The subject he chose belonged more to the sentimental genre of which
his age was so fond than to the heroic genre. In this respect, both Belisarius and Saint
Roch can be considered transitional works in David's career.
Belisarius, a general under Justinian, was one of the greatest military commanders of his time
and the spearhead of Byzantium's attempts to rebuild the Roman Empire. His very successes,
however, made him many enemies. Incriminated in a plot
against Justinian, his eyes were put out on the Emperor's orders in 561 A.D. According to the
historian Procopius, Belisarius, stripped of all his possessions, was reduced
to begging in the streets of Byzantium.
In this painting, Belisarius is begging for alms at the foot of a monument redolent of military
triumph. The structure opens out onto a classical landscape dotted
with tiny figures and shrubs, which forms a painting within the painting- evoking
Poussin's landscapes of the Roman countryside, but in a more geometric and architectural way.

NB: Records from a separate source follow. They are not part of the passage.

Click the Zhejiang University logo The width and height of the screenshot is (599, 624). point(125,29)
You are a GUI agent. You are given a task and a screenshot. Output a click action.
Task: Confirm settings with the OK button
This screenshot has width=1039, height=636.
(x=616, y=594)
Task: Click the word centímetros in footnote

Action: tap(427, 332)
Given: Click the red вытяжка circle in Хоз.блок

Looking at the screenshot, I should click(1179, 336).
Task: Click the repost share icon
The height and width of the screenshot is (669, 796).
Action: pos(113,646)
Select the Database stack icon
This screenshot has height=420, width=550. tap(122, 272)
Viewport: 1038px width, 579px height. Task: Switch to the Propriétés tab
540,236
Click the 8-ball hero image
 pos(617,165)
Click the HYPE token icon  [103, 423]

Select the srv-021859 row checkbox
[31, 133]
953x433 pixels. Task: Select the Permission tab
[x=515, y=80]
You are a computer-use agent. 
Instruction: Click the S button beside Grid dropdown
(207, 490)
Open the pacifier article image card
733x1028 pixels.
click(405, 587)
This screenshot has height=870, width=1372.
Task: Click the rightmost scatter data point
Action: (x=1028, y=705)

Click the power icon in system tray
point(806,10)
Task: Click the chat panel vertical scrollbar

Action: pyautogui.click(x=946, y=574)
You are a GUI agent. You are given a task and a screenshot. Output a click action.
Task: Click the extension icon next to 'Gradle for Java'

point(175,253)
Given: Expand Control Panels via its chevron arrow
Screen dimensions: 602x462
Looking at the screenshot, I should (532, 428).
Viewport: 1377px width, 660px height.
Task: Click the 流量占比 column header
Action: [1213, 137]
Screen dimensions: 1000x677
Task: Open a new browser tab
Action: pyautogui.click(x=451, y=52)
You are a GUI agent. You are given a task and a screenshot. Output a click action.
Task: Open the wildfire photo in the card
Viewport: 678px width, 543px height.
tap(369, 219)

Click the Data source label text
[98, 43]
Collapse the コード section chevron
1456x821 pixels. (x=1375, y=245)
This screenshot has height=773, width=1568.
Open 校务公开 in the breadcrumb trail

This is a strong and sober work, centered around four expressive figures. Reticence and
emotion emanate from the almost closed are formed by these personages.
The woman is restraining her emotion; the faces of the child and the old man are
admirably disposed in a contrapuntal and harmonious relationship. Slightly tilted,
one toward the right, the other toward the left, they seem to form two slopes, one in
the light and the other in shadow. Their tresses are flowing and the old man's beard
brushes against the child's curls. Beyond them, dumbstruck as he recognizes his former general
in this beggar, a soldier throws up his arms. He stands there as erect as
the colonnade, a ghost from the past.
The faces, which are very noble- those of the woman, the child, and the old
man are particularly beautiful- personify different spiritual aspects of grandeur. The
woman embodies delicacy, solicitude, and pity. The face of Belisarius exposes his
suffering, which has been exacerbated by humiliation. Hennequin, David's young
pupil, posed for the child's face, which is a cry of youth and entreaty.
The somewhat muted colors originate, for the most part, in a natural harmony
with the sorrowful solemnity of the scene. Following Vien's advice, David erased the
woman's red cloak and made it more subdued. A powerful shaft of light pierces the
painting, pushing that which evokes the past or is a painful reminder of it into shadow. The
bright white of the child's clothing and the somber tone of the woman's
cloak are highlighted in homage to the purity of these two figures, while the face of
Belisarius seems to be enshrouded by a gray nimbus, and the soldier seems frozen in a
shadowy vigil.
It was on the basis of this painting that David was unanimously "approved" by
the Academy in 1781. Belisarius was an immediate success, although some criticized
its somberness. Diderot wrote: "This young man shows the grand manner in the way
he has carried out his work; he has soul, his heads have expression without affectation, his
attitudes are noble and natural, he draws, he knows how to cast a drapery
and paint beautiful folds. His color is beautiful without being brilliant."